Why I picked it up: The title and the connection to Catherine de Medici. I recall the intrigue that surrounded her rule from my college history classes, and wanted to see how her role played out.
Why I finished it: After discovering René’s laboratory, Jac and her former lover, Griffin, slowly piece together the formula and the necessary ingredients. Jac also begins experiencing ever stronger episodes from the life of René, including his struggle to save the woman he loves from his evil Queen. She has experienced past life episodes before, and these are overwhelmingly familiar. The powerful connection between René’s desperation and devotion to his lover mirror Jac’s feelings in reconnecting with her former lover, Griffin.
It’s perfect for: Dyan. She’ll love the complexity and delusory aspects of the two parallel love stories. René, desperate to be with Isabeau, one of Catherine’s spies, finds himself caught between his loyalty to his Queen and to his lover. Jac, who believes she has already cost Griffin his life in two past incarnations, faces the risk of losing him.

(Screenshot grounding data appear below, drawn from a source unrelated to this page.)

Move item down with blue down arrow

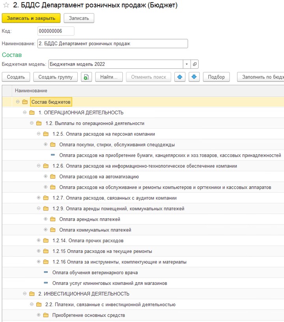click(194, 77)
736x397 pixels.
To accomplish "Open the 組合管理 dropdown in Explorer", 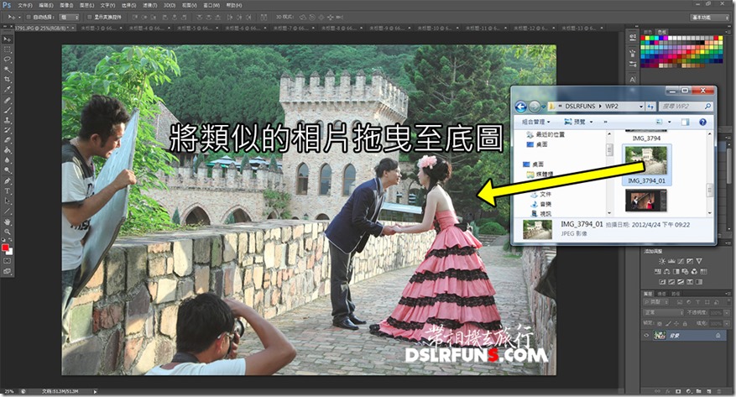I will (x=534, y=122).
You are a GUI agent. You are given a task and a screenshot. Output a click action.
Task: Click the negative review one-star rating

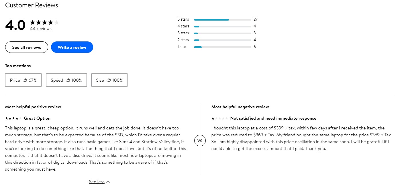point(219,118)
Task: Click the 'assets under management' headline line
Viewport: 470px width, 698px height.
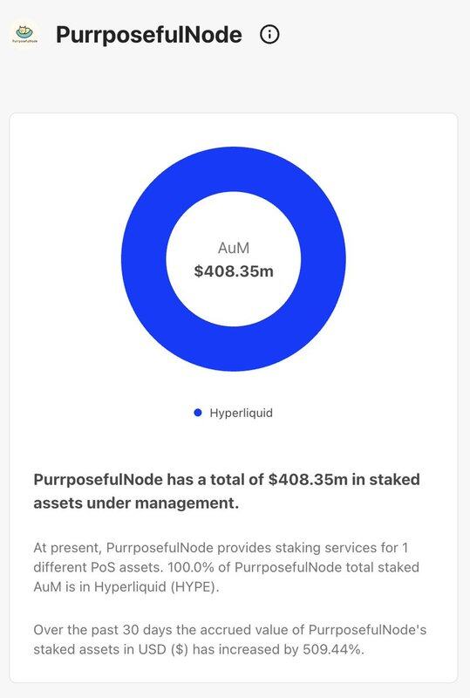Action: [x=136, y=503]
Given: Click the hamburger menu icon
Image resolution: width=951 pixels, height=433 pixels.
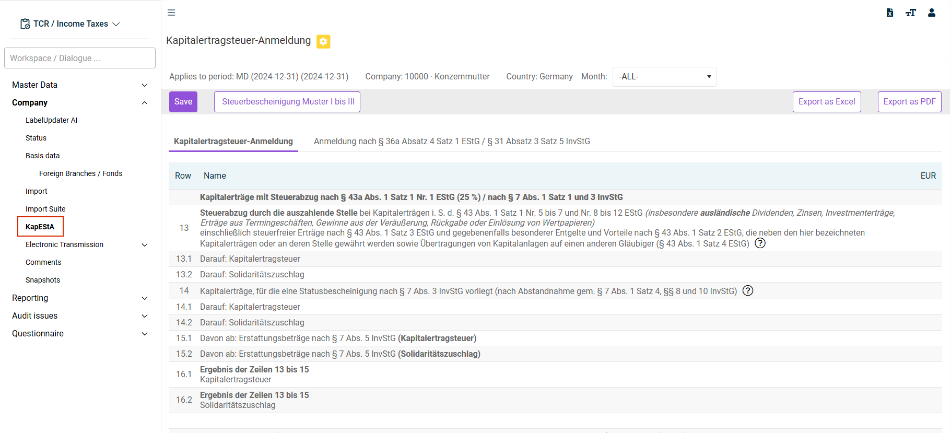Looking at the screenshot, I should (171, 13).
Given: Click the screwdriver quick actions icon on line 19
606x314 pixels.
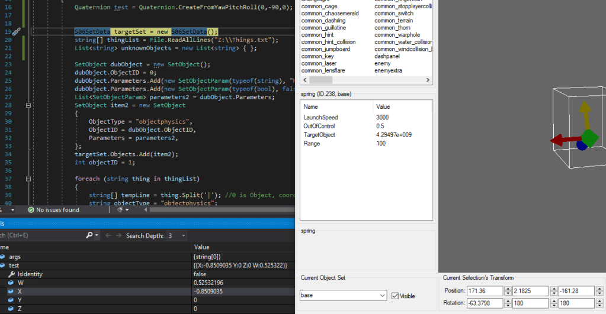Looking at the screenshot, I should [x=16, y=31].
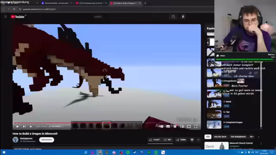The width and height of the screenshot is (276, 155).
Task: Open YouTube search with magnifier icon
Action: [173, 17]
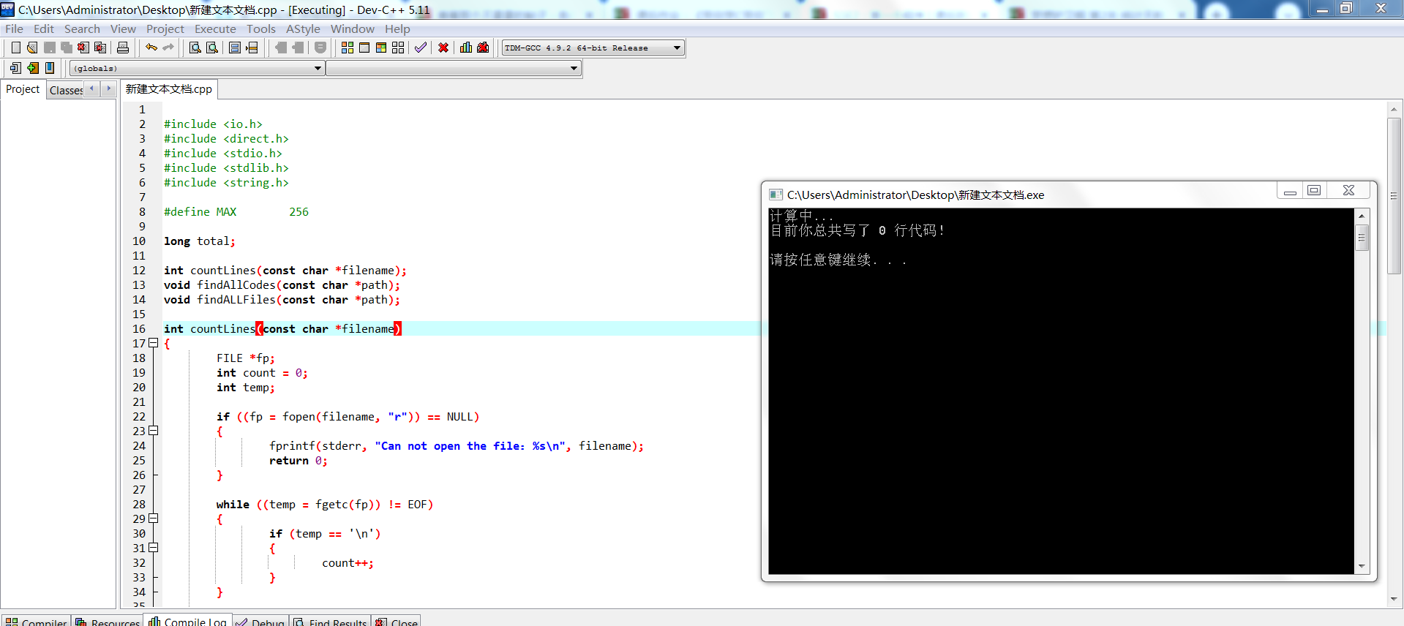Open the Execute menu
Image resolution: width=1404 pixels, height=626 pixels.
[x=215, y=29]
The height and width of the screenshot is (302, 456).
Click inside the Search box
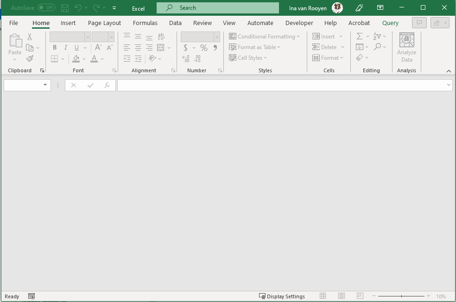click(218, 8)
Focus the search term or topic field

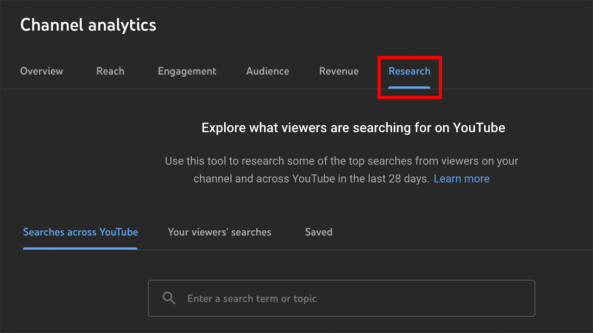[341, 298]
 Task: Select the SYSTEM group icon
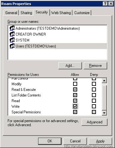(x=12, y=40)
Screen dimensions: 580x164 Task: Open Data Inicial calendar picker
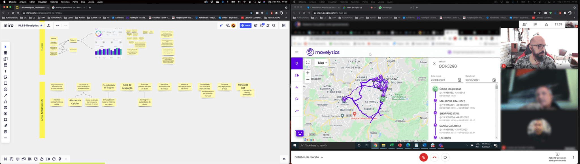pos(459,80)
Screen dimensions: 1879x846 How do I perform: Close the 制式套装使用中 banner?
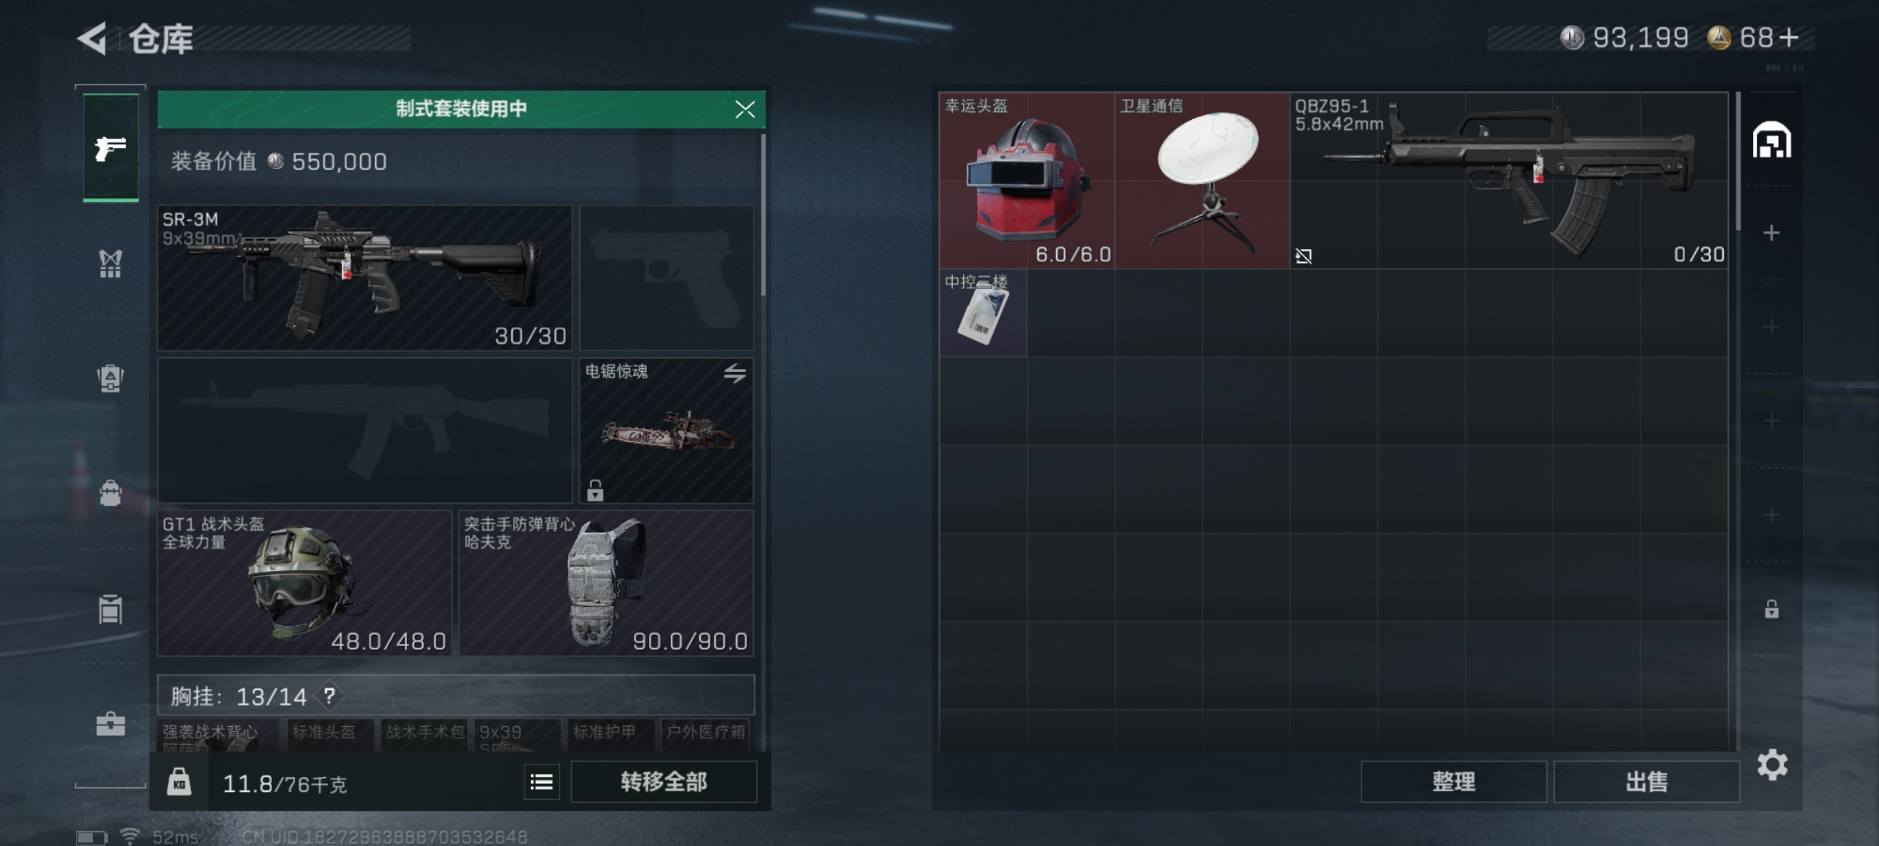point(745,109)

@bookblurb An elixir that can reanimate the dead is at the heart of two intertwined stories that take place centuries apart.
Link to this review by emilyjones tagged literary
Futh is a middle-aged, socially awkward, and unhappy man, lost in the memory of his mother leaving his family when he was a young boy. Having recently split up with his wife, he goes on a walking trip in Germany, replicating a holiday he took with his father as a child.
Why I picked it up: The book club I joined in Auckland has highbrow tastes compared to other groups I’ve been in, and they picked this one based on the fact it was shortlisted for the 2012 Man Booker Prize.
Why I finished it: Nearly every chapter title is a scent that plays a role in the story (“Violets,” “Oranges,” “Disinfectant,” “Stewed Apples”), and the way the author weaves them together to an unexpected climax left me breathless. I associate scents with events, and I could immediately relate to Futh’s relationship with smells and how they triggered his childhood memories.
It’s perfect for: Darcy, who will be in awe of the author’s use of spare, concise sentences and seemingly simple words. The book at first may come off as uncomplicated, but each sentence is carefully crafted and its imagery brought all of my senses to life.
@bookblurb An unhappy, awkward man goes on a walking trip in Germany to replicate a childhood journey.